Association of genetically compromised SHOX2 with increased susceptibility to AF may be partially attributed to abnormal development of the heart, especially the sinoatrial node. During embryonic cardiac development, SHOX2 is highly expressed in the sinus venosus region, including the sinoatrial nodes and the sinus valves 30,31, and similar expression profile of SHOX2 was also observed in the human embryonic heart 29,50. In mice, homozygous deletion of Shox2 resulted in embryonic lethality between embryonic days 11.5 and 13.5 due to cardiac defects, including severe hypoplasia of sinoatrial nodes and bradycardia associated with down-regulation of the sinoatrial node-specific marker genes, Tbx3 and Hcn4, and ectopic expression of Nkx2-5, Cx40, Cx43, and Nppa within the sinoatrial node region 30,31. In mice with Shox2 replaced by the closely related but hypomorphic Shox allele, embryonic lethality was rescued, but arrhythmias remained 50. In zebrafish, targeted knockdown of Shox2 using morpholino-modified antisense oligonucleotides led to pericardial edema and pericardial blood congestion because of severely reduced heart rates in zebrafish embryos, and the bradycardia in Shox2 morphants could be rescued by cardiomyocyte-specific expression of wild-type SHOX2 43. Furthermore, gene expression analysis demonstrated that SHOX2 and NKX2-5 were expressed in a mutually exclusive manner from the earliest formation stages of the venous poles and sinoatrial nodes until at least embryonic day15.5 30,31, and overexpression of NKX2-5 caused the same sinoatrial node and sinus valve phenotypes as that observed in Shox2-mull hearts, indicating that NKX2-5 activity is detrimental to sinoatrial nodal development and that SHOX2 plays a key role in sinoatrial nodal development through repression of Nkx2-5 51. Taken collectively, these findings suggest that a haploinsufficient mutation in SHOX2 predisposes to arrhythmias, including AF.

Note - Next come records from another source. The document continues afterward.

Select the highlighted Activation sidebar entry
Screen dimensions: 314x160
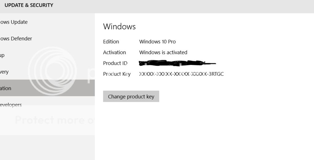point(6,88)
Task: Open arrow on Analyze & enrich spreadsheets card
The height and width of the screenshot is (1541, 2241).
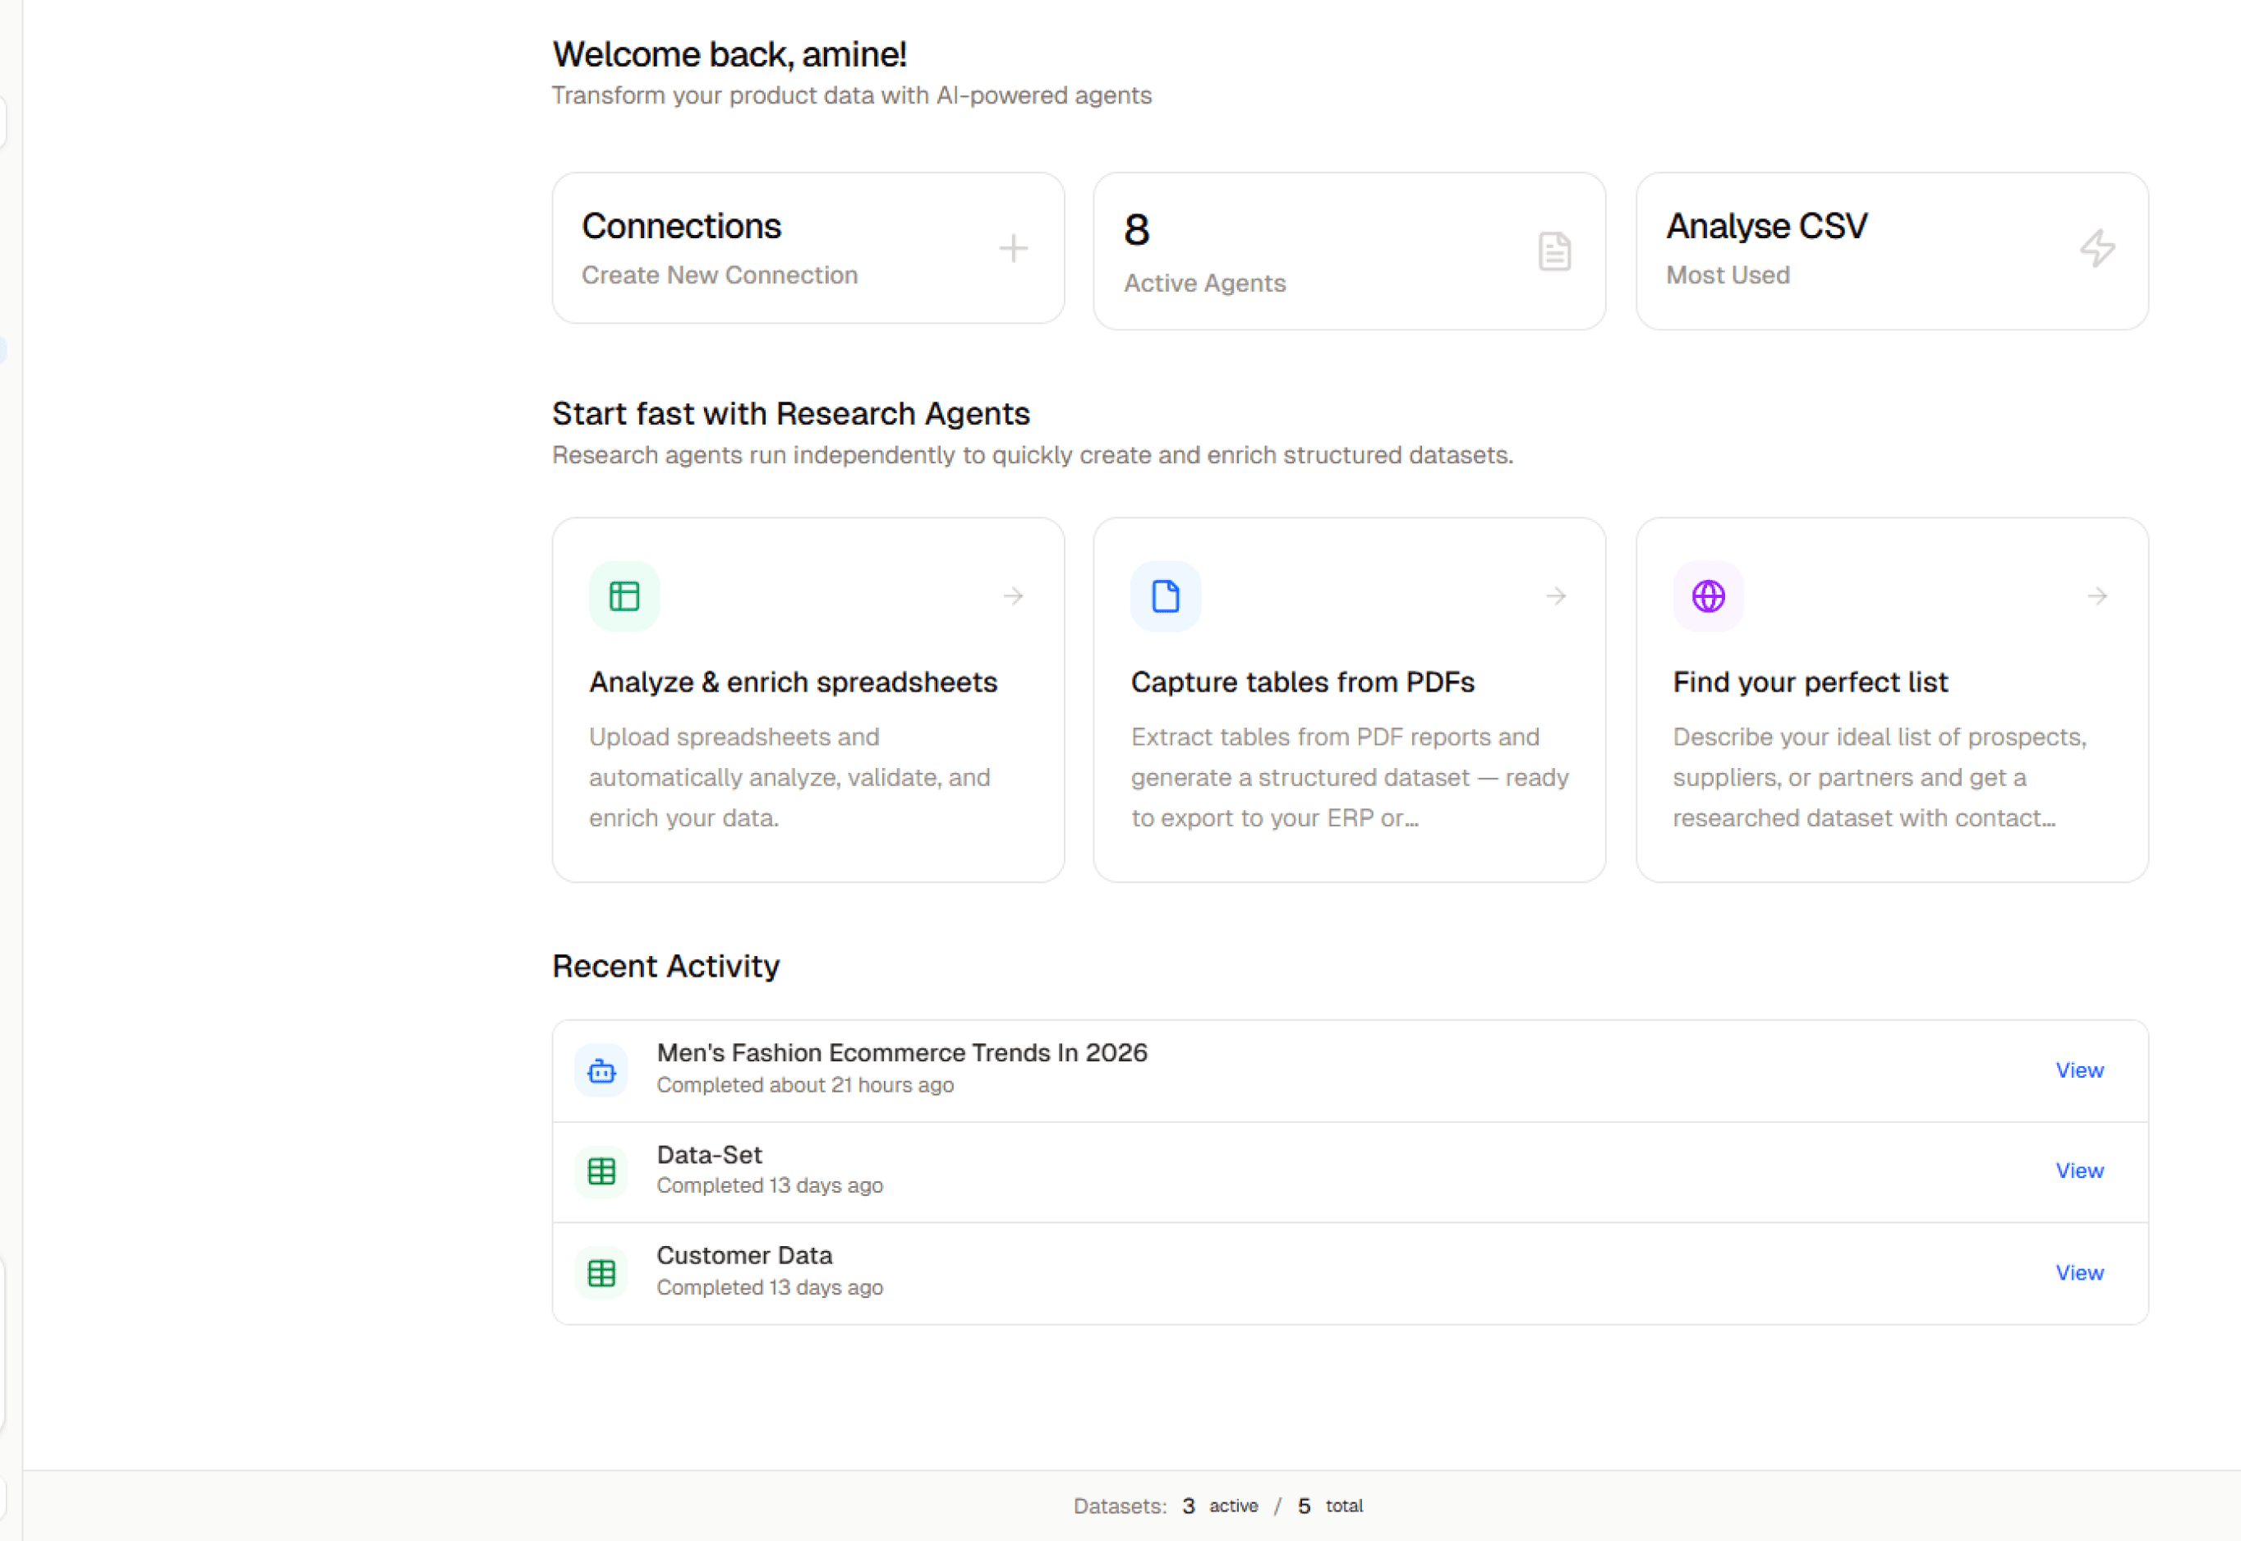Action: (1013, 597)
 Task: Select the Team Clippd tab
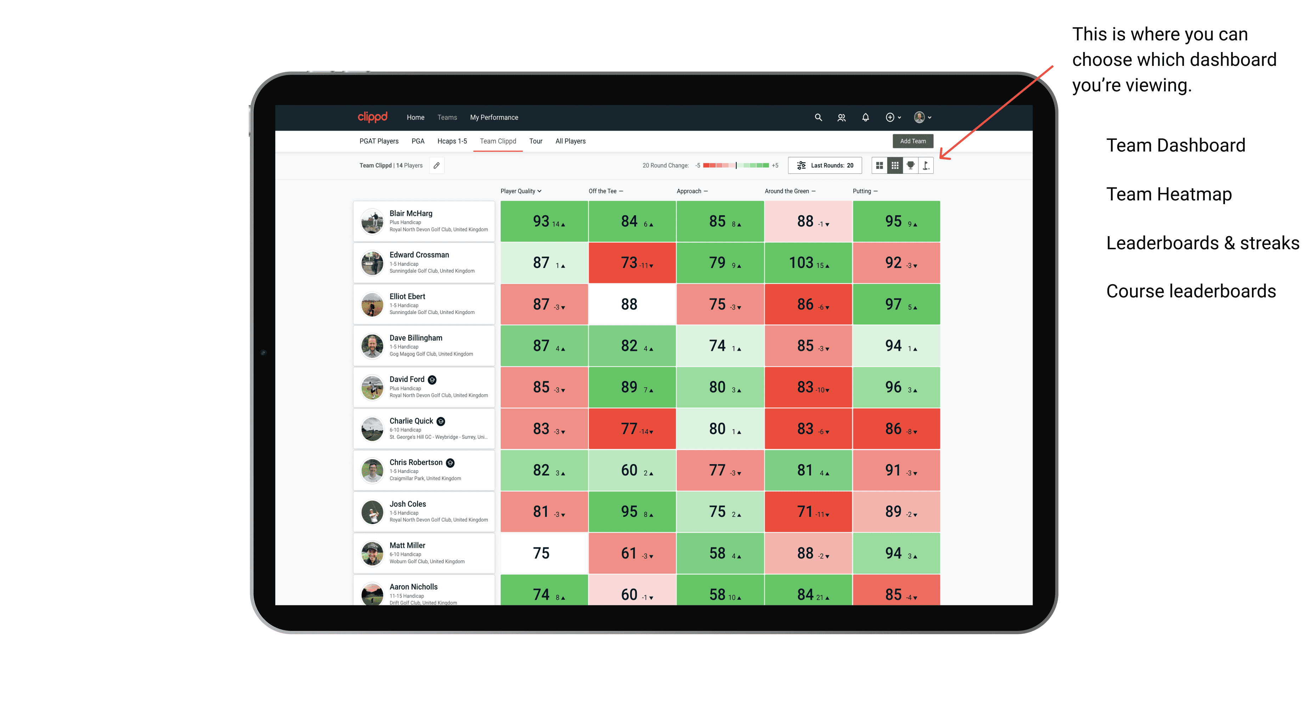[498, 140]
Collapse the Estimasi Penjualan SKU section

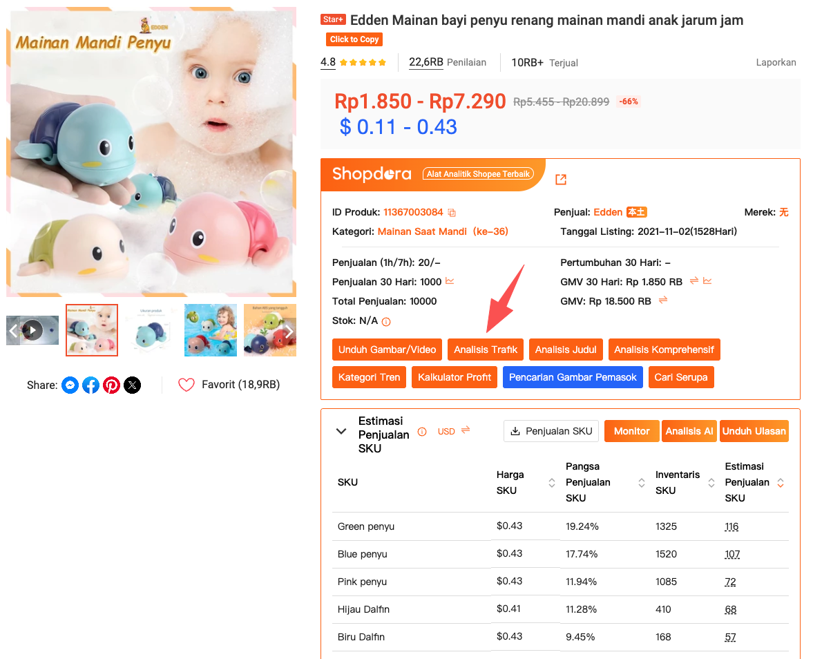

Notably, SHOX2 mutations were previously identified in patients with early-onset AF. Hoffmann and colleagues 52 made a sequence analysis of SHOX2 in 378 unrelated patients with early-onset AF, and identified two heterozygous mutations (p.G81E and p.H283Q) in two patients, respectively. Transactivation studies of the identified two missense mutations with two known SHOX2 target genes BMP4 and ISL1 unveiled that the p.G81E mutation had no effect on the transcriptional activity of SHOX2, while the p.H283Q mutation failed to activate both BMP4 and ISL1 target genes 52. Further functional analysis in the zebrafish displayed that the p.H283Q mutation severely impaired cardiac pacemaker function. The same authors also demonstrated significantly reduced expression levels of SHOX2 in right atrial appendages of AF patients compared to patients with sinus rhythm 52. These results together with the current study suggest that mutated SHOX2 may be a rare cause for AF.

In conclusion, the present research firstly associates a SHOX2 loss-of-function mutation with enhanced susceptibility to familial AF in humans, which provides novel insight into the molecular pathogenesis underpinning AF, suggesting potential implications for genetic counseling and personalized treatment of the patients with AF.